** What you are asked to do **
Reproduce each line below precisely. Drop the pictures.

** Supplied records **
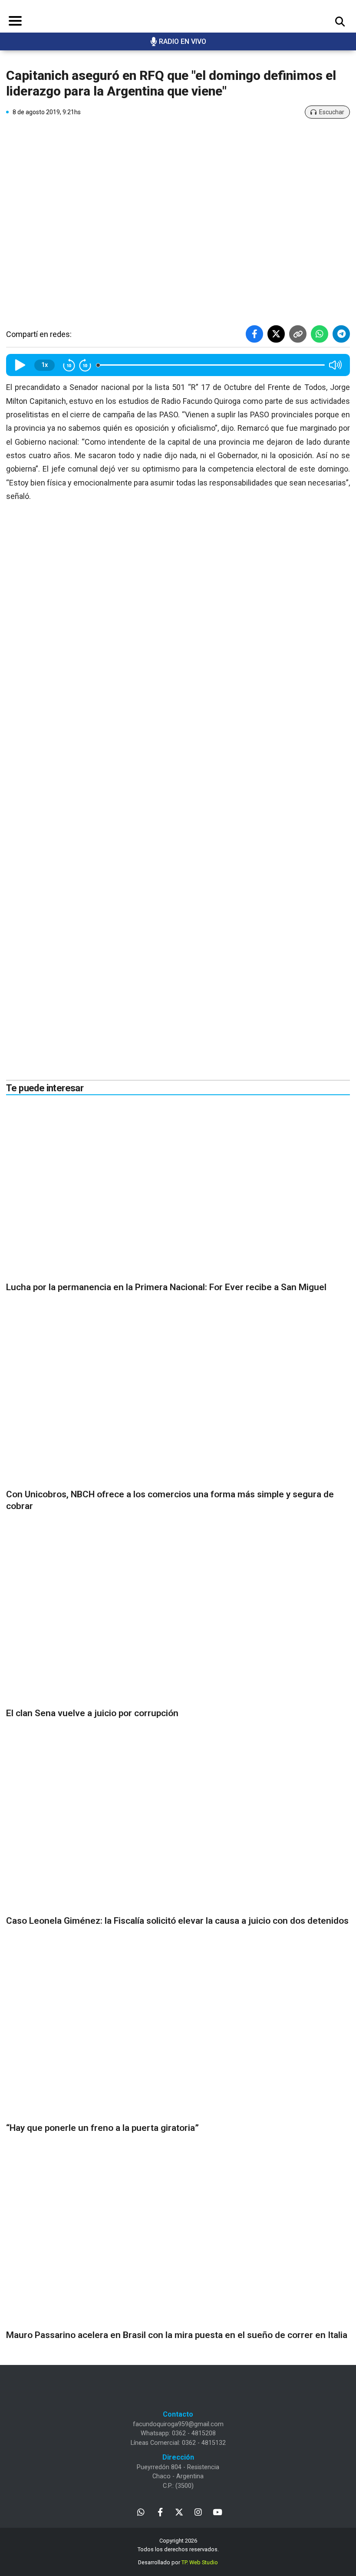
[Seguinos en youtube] (217, 2511)
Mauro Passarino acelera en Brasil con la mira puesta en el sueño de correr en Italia (176, 2335)
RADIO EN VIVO (182, 41)
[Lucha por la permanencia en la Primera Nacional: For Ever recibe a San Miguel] (178, 1190)
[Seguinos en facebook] (160, 2511)
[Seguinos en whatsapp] (140, 2511)
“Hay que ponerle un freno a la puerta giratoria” (102, 2128)
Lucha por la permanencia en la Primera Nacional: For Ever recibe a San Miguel (166, 1287)
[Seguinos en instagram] (198, 2511)
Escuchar (331, 112)
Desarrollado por (178, 2562)
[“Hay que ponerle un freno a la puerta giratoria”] (178, 2031)
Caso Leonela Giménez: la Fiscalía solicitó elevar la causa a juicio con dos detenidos (177, 1920)
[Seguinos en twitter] (179, 2511)
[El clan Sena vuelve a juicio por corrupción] (178, 1616)
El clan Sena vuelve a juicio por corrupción (92, 1713)
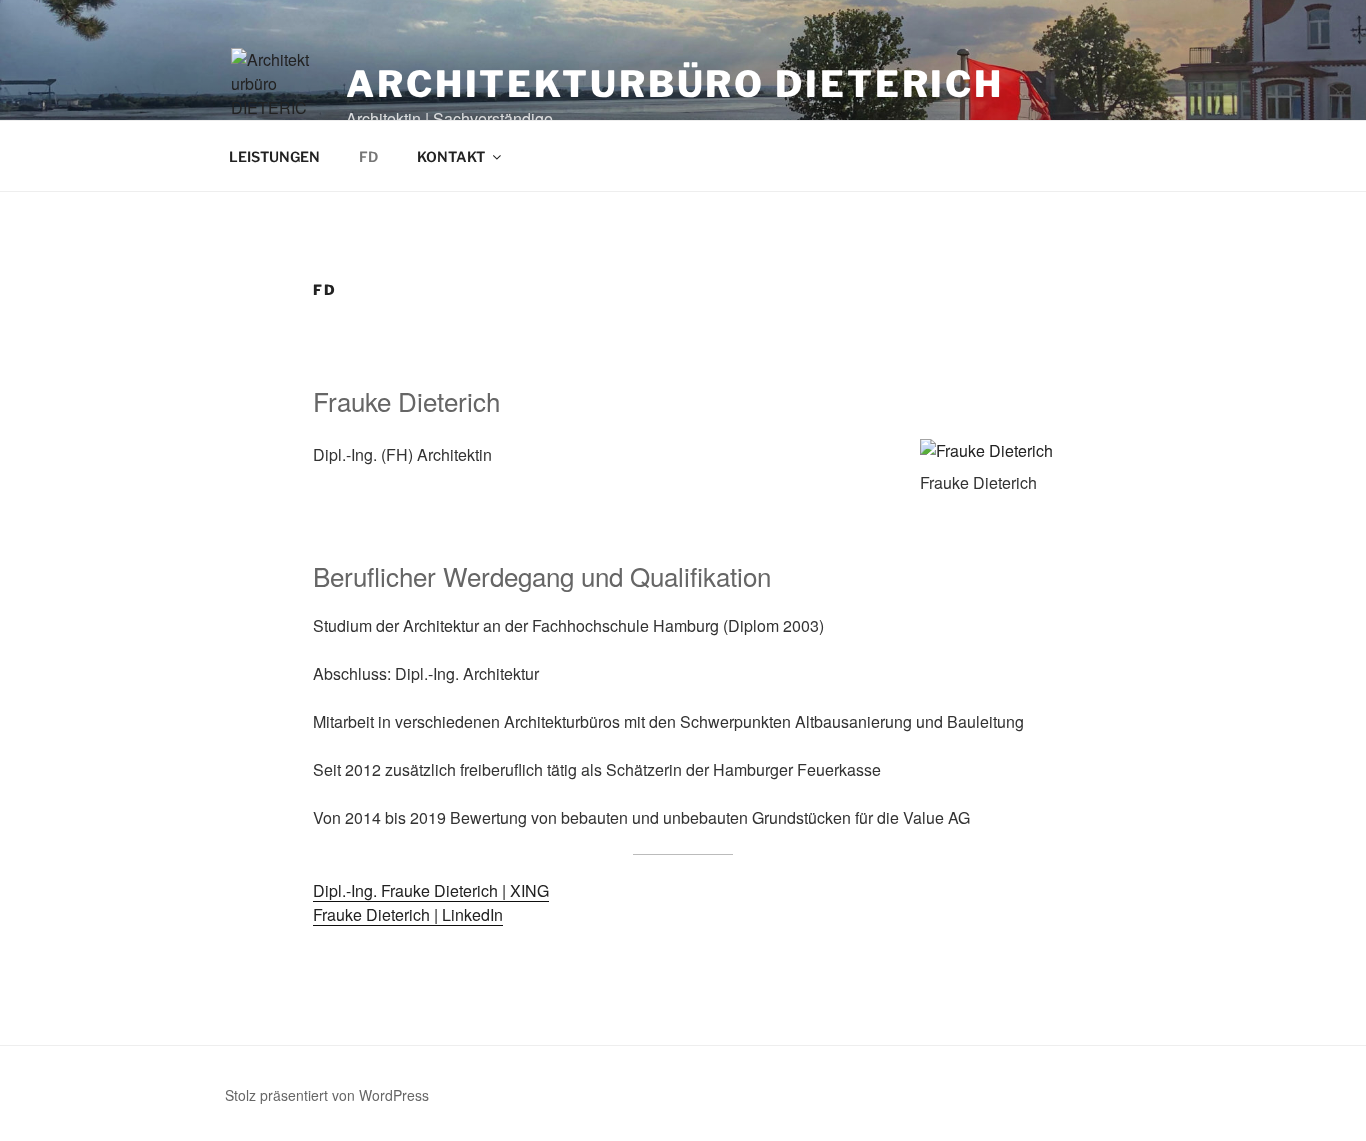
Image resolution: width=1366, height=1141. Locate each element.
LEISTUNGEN (274, 156)
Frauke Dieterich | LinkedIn (408, 914)
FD (368, 156)
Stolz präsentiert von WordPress (327, 1095)
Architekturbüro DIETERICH (675, 84)
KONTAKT (451, 156)
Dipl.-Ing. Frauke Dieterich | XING (431, 890)
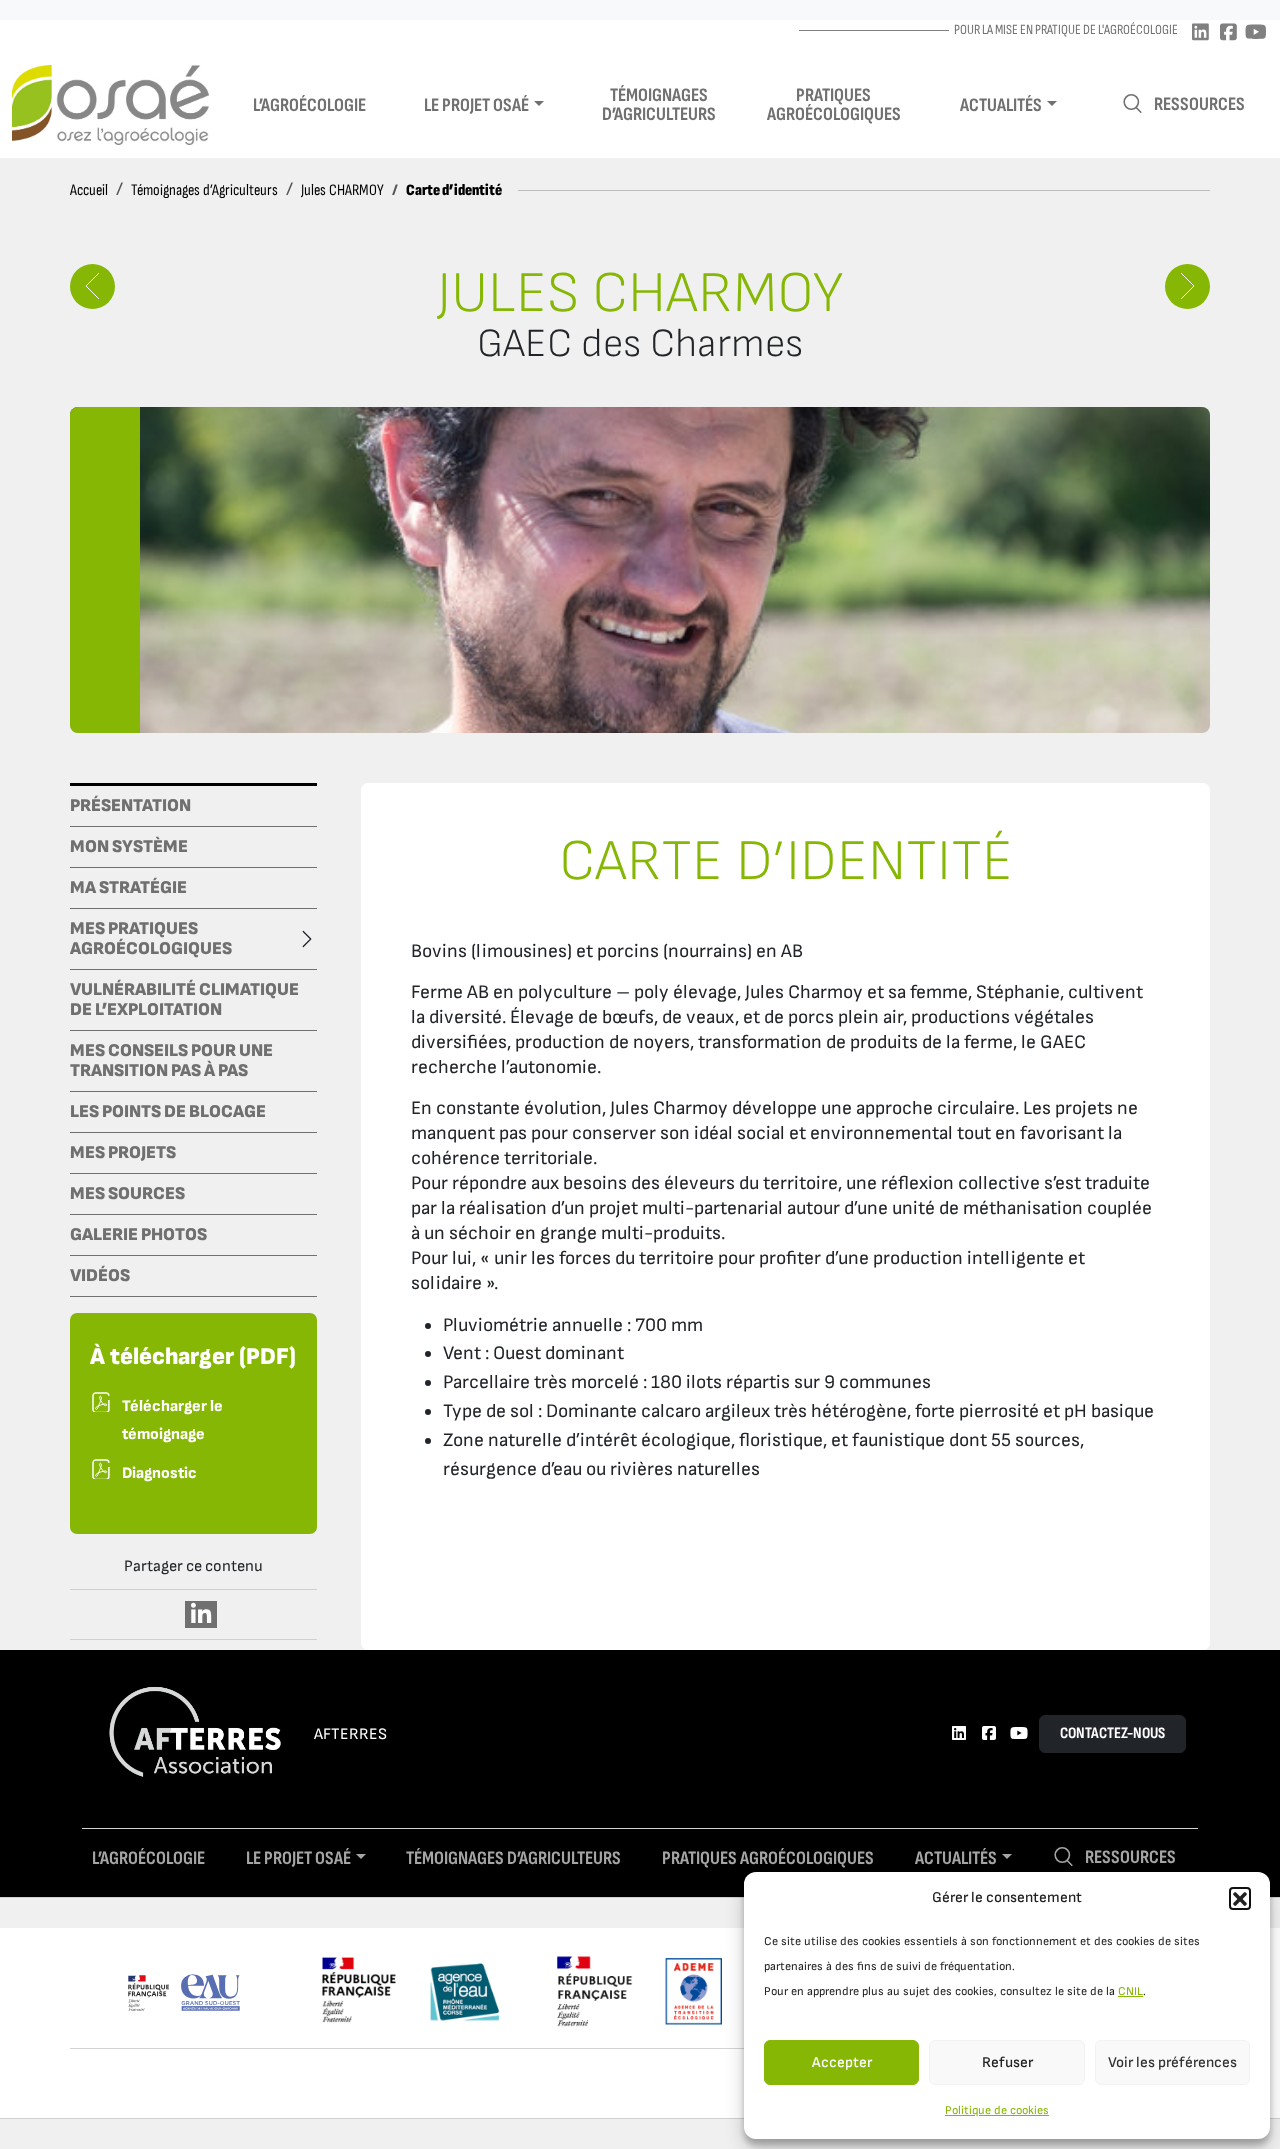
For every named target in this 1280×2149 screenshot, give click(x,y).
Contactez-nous (1112, 1733)
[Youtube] (1256, 33)
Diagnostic (159, 1473)
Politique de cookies (997, 2110)
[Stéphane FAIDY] (92, 286)
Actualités (1001, 105)
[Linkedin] (1200, 33)
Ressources (1199, 104)
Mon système (129, 847)
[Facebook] (1228, 33)
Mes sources (127, 1194)
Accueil (89, 190)
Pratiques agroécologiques (834, 105)
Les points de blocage (168, 1112)
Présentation (130, 806)
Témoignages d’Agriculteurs (204, 190)
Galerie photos (138, 1235)
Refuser (1007, 2062)
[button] (1240, 1898)
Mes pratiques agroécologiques (151, 939)
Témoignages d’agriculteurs (659, 105)
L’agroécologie (309, 105)
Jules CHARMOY (342, 190)
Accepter (842, 2062)
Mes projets (123, 1153)
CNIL (1130, 1991)
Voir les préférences (1172, 2062)
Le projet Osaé (476, 105)
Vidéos (100, 1276)
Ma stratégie (128, 888)
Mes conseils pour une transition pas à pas (171, 1061)
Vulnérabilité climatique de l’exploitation (184, 1000)
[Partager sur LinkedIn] (201, 1614)
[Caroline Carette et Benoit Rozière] (1187, 286)
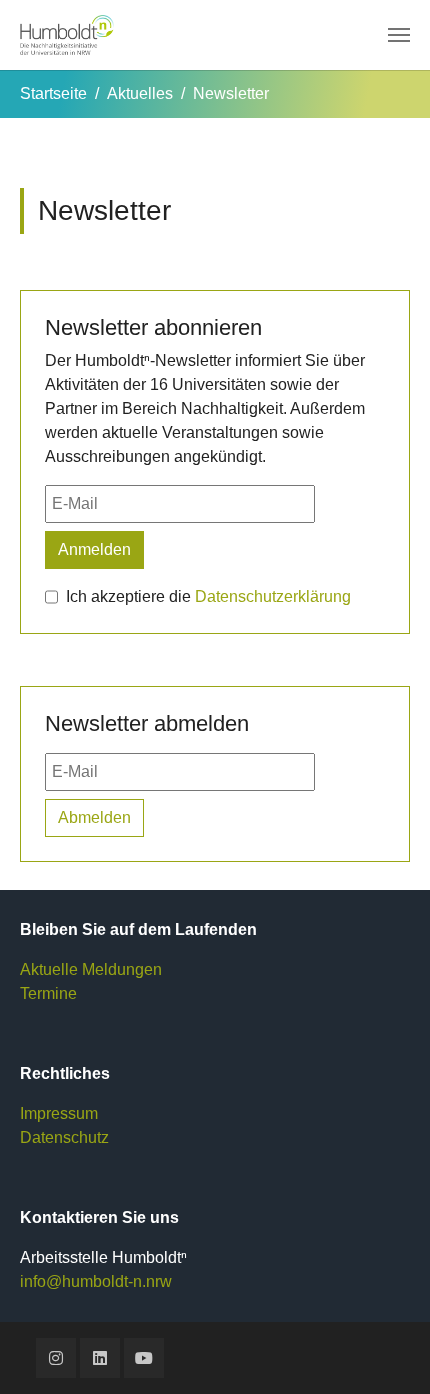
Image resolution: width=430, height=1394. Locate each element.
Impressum (59, 1113)
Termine (48, 993)
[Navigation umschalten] (399, 35)
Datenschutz (64, 1137)
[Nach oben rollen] (386, 1350)
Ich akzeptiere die (208, 596)
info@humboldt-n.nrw (96, 1281)
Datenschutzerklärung (273, 596)
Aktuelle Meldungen (91, 969)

** Completed task **
[Seguinos en youtube] (217, 2511)
Mauro Passarino acelera en Brasil con la mira puesta en el sueño de correr en Italia (176, 2335)
RADIO EN VIVO (182, 41)
[Lucha por la permanencia en la Primera Nacional: For Ever recibe a San Miguel] (178, 1190)
[Seguinos en facebook] (160, 2511)
[Seguinos en whatsapp] (140, 2511)
“Hay que ponerle un freno a la puerta giratoria” (102, 2128)
Lucha por la permanencia en la Primera Nacional: For Ever recibe a San Miguel (166, 1287)
[Seguinos en instagram] (198, 2511)
Escuchar (331, 112)
Desarrollado por (178, 2562)
[“Hay que ponerle un freno a la puerta giratoria”] (178, 2031)
Caso Leonela Giménez: la Fiscalía solicitó elevar la causa a juicio con dos detenidos (177, 1920)
[Seguinos en twitter] (179, 2511)
[El clan Sena vuelve a juicio por corrupción] (178, 1616)
El clan Sena vuelve a juicio por corrupción (92, 1713)
Image resolution: width=1366, height=1141. Locate each element.
LEISTUNGEN (274, 156)
Frauke Dieterich | LinkedIn (408, 914)
FD (368, 156)
Stolz präsentiert von WordPress (327, 1095)
Architekturbüro DIETERICH (675, 84)
KONTAKT (451, 156)
Dipl.-Ing. Frauke Dieterich | XING (431, 890)
For every named target in this 1280×2149 screenshot, give click(x,y).
Contactez-nous (1112, 1733)
[Youtube] (1256, 33)
Diagnostic (159, 1473)
Politique de cookies (997, 2110)
[Stéphane FAIDY] (92, 286)
Actualités (1001, 105)
[Linkedin] (1200, 33)
Ressources (1199, 104)
Mon système (129, 847)
[Facebook] (1228, 33)
Mes sources (127, 1194)
Accueil (89, 190)
Pratiques agroécologiques (834, 105)
Les points de blocage (168, 1112)
Présentation (130, 806)
Témoignages d’Agriculteurs (204, 190)
Galerie photos (138, 1235)
Refuser (1007, 2062)
[button] (1240, 1898)
Mes pratiques agroécologiques (151, 939)
Témoignages d’agriculteurs (659, 105)
L’agroécologie (309, 105)
Jules CHARMOY (342, 190)
Accepter (842, 2062)
Mes projets (123, 1153)
CNIL (1130, 1991)
Voir les préférences (1172, 2062)
Le projet Osaé (476, 105)
Vidéos (100, 1276)
Ma stratégie (128, 888)
Mes conseils pour une transition pas à pas (171, 1061)
Vulnérabilité climatique de l’exploitation (184, 1000)
[Partager sur LinkedIn] (201, 1614)
[Caroline Carette et Benoit Rozière] (1187, 286)
Image resolution: width=430, height=1394. Locate each element.
Impressum (59, 1113)
Termine (48, 993)
[Navigation umschalten] (399, 35)
Datenschutz (64, 1137)
[Nach oben rollen] (386, 1350)
Ich akzeptiere die (208, 596)
info@humboldt-n.nrw (96, 1281)
Datenschutzerklärung (273, 596)
Aktuelle Meldungen (91, 969)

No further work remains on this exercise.